## Page excerpt:

▬▬▬

Thursday, September 4, 2014


I am fond of saying that one of the things that interests me the most when I become engaged in an activity is the opportunity to create and participate in a community. I use that term in the context of this definition:
a feeling of fellowship with others, as a result of sharing common attitudes, interests, and goals.
As a biologist I also like this definition because of its emphasis on interdependency.
a group of interdependent organisms of different species growing or living together in a specified habitat.
Following through on the first thought, here's a definition of fellowship:
friendly association, especially with people who share one's interests.
I am most interested in the effect of fellowship on the ability of people to achieve specific goals, and, in the reverse, the way in which shared goals can create friendly associations.

I have participated in a lot of communities but I have been thinking about one, in particular, during the week leading up to my surgery. That is the group of people who committed themselves to cycling the Cabot Trail in 2012, even though they had never dreamt of doing so and were not initially prepared in terms of fitness, cycling skills or mental attitude. Through the course of the summer they were brought together by their shared goals. They trained and ate and partied together. By the time we were ready to ride the Trail, a definite community had evolved.

On a day in late August I stood with them in the parking lot of a motel in Cheticamp, Nova Scotia. Within the hour they were going to tackle the first of three significant climbs, up grades that they had never before experienced. As I addressed the group I knew that none of them would have gotten to that place on their own. And I knew that the group would provide support that they couldn't receive from anyone else. At the end of the day, and in the months to come, our community would also help its members put their successes and failures into perspective.

▬▬▬

## Using the information:
1. Answer these questions from the post on community:
(a) What definition of fellowship does it give?
(b) In what year did the group cycle the Cabot Trail?
(c) Where did the author stand with the group on the day in late August?
2. Please write the next few paragraphs of the post on community, picking up after its final sentence.

## Supplied data:
▬▬▬

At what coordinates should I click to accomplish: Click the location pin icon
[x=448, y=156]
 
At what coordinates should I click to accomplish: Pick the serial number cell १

▬▬▬

## Answers for each item:
1.
(a) Friendly association, especially with people who share one's interests.
(b) 2012.
(c) In the parking lot of a motel in Cheticamp, Nova Scotia.

2.
I have been reflecting on what they must have been feeling on that morning. By rights, they should have felt fear or at least anxiety. While I am certain that there was a small measure of those feelings they were mostly upbeat, confident and light-hearted. They had done as much preparation as they could and were going to rely on our small community for everything else.

I feel much the same way about my pending surgery. People have been asking me if I am afraid or nervous. I am not. Someone just asked what I am feeling. My answer was 'prepared'. I have done everything I can do and I will rely on my community of friends and medical staff to get me up the hill. They share my goal to emerge healthy and happy and  are working alongside me to ensure that we achieve that end.

This week I was I inducted into another community. One of the people who stood in that parking lot came to the house with a gift for me. It was a quilt which was given to her five years ago when she too had an encounter with cancer. The maker asked that it be passed along to someone who needed support, as I do now. I will use and care for it and will wrap myself in the community it represents and then I will give it to someone else who needs what only other people can offer.

  1. Doesn't it seem that Tolkien should have called the first book of his trilogy The Community of the Rings - shared goal, and all that.